Segment Start: SOURCE MATERIAL
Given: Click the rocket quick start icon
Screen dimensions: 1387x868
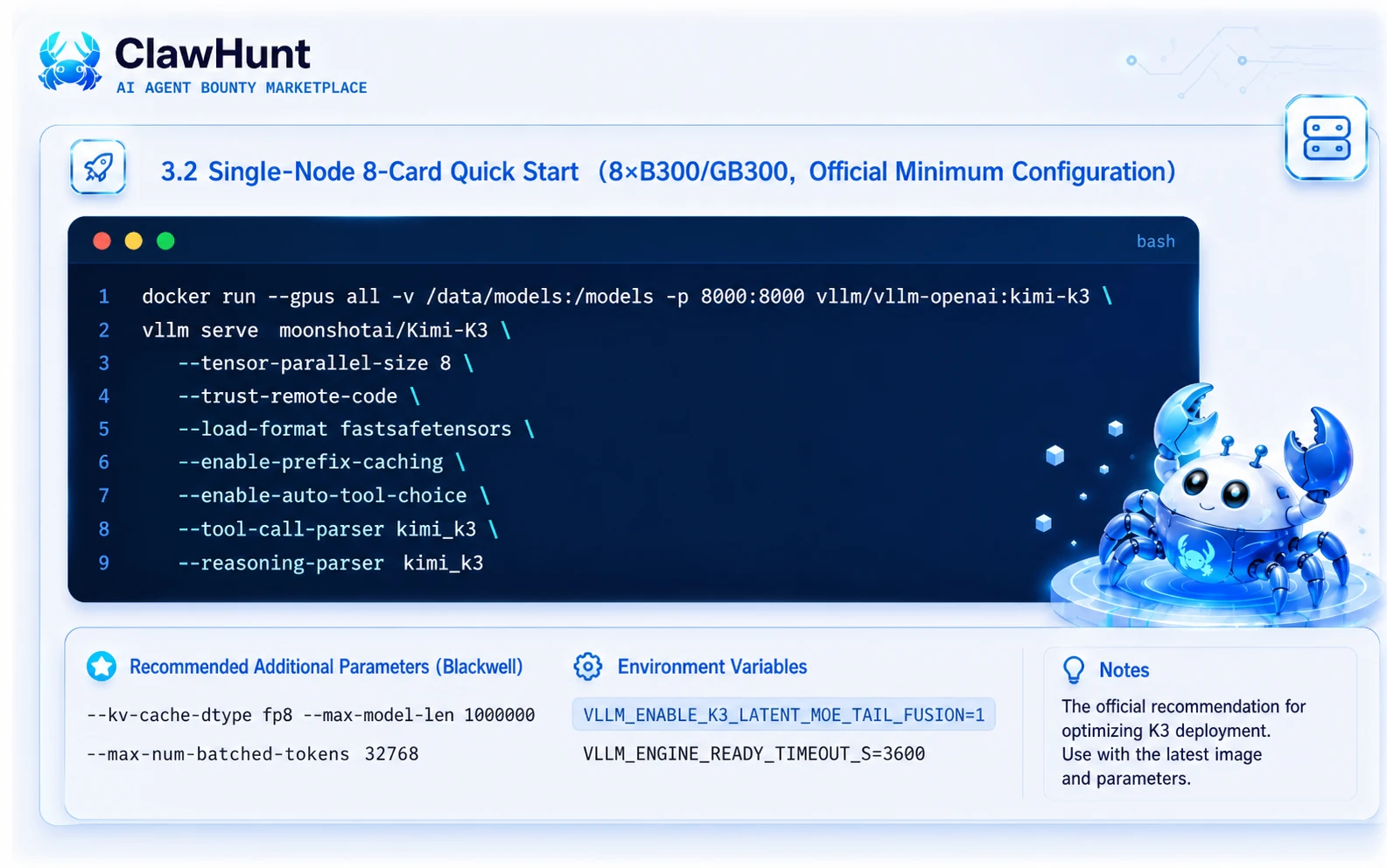Looking at the screenshot, I should pyautogui.click(x=98, y=166).
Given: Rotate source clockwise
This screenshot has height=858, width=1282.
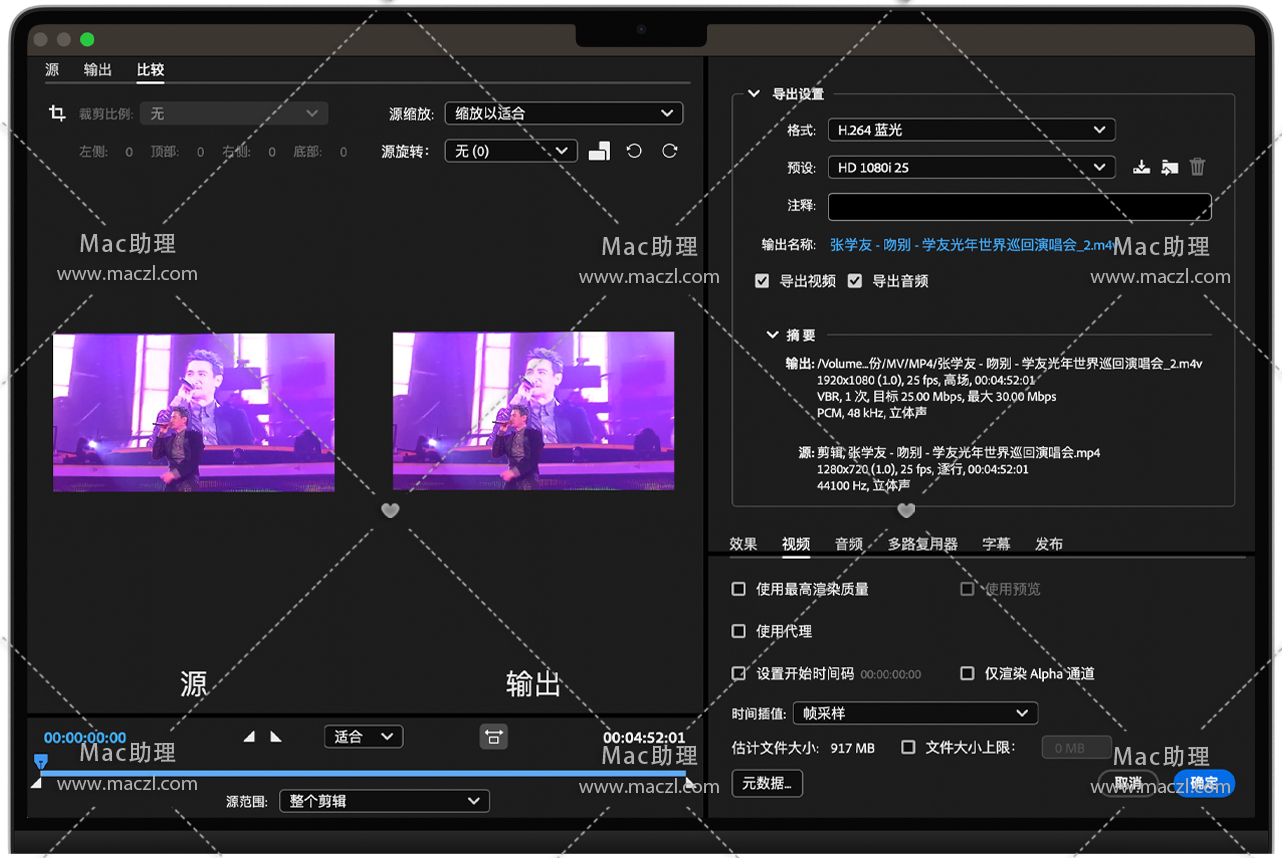Looking at the screenshot, I should coord(670,151).
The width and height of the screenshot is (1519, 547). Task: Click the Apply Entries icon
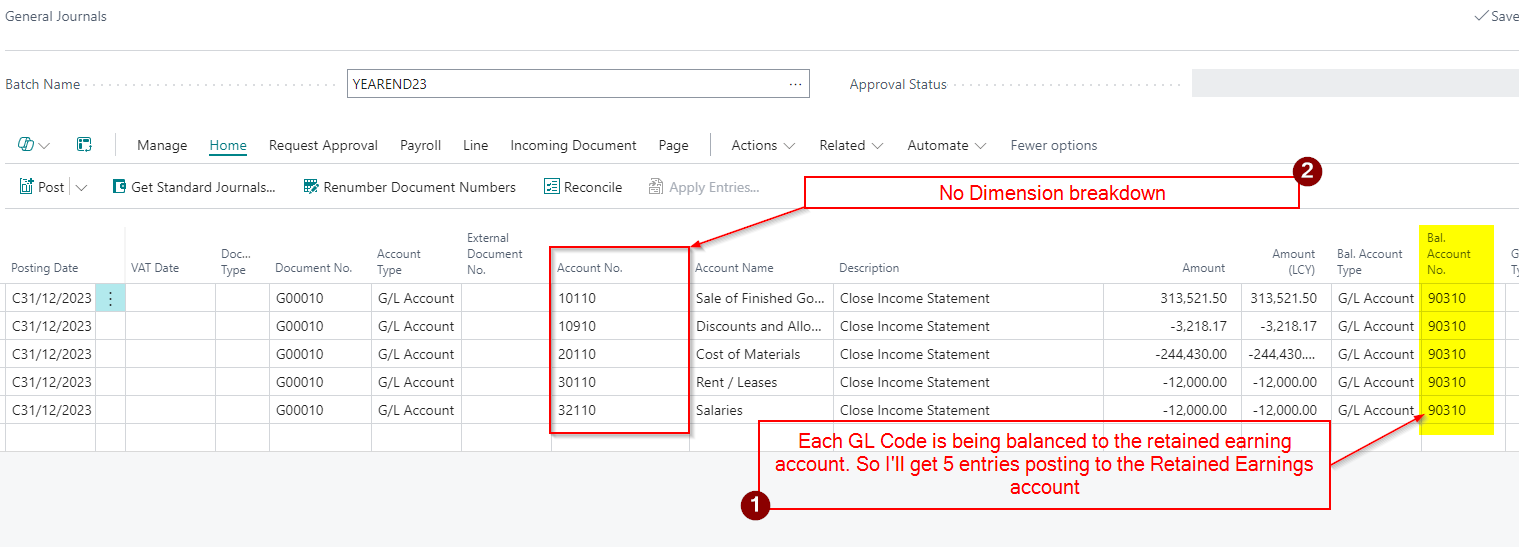[x=656, y=187]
Segment End: SOURCE MATERIAL
**WHAT YOU ARE ASKED TO DO**: Beginning with the line where "Screen dimensions: 1387x868" appears, restate word for word every line down to the last one in the data, but keep the pictures out.

**ANSWER BOX**:
Screen dimensions: 1387x868
Looking at the screenshot, I should pyautogui.click(x=98, y=166).
Given: Rotate source clockwise
This screenshot has height=858, width=1282.
Looking at the screenshot, I should coord(670,151).
The width and height of the screenshot is (1519, 547). Task: Click the Apply Entries icon
[x=656, y=187]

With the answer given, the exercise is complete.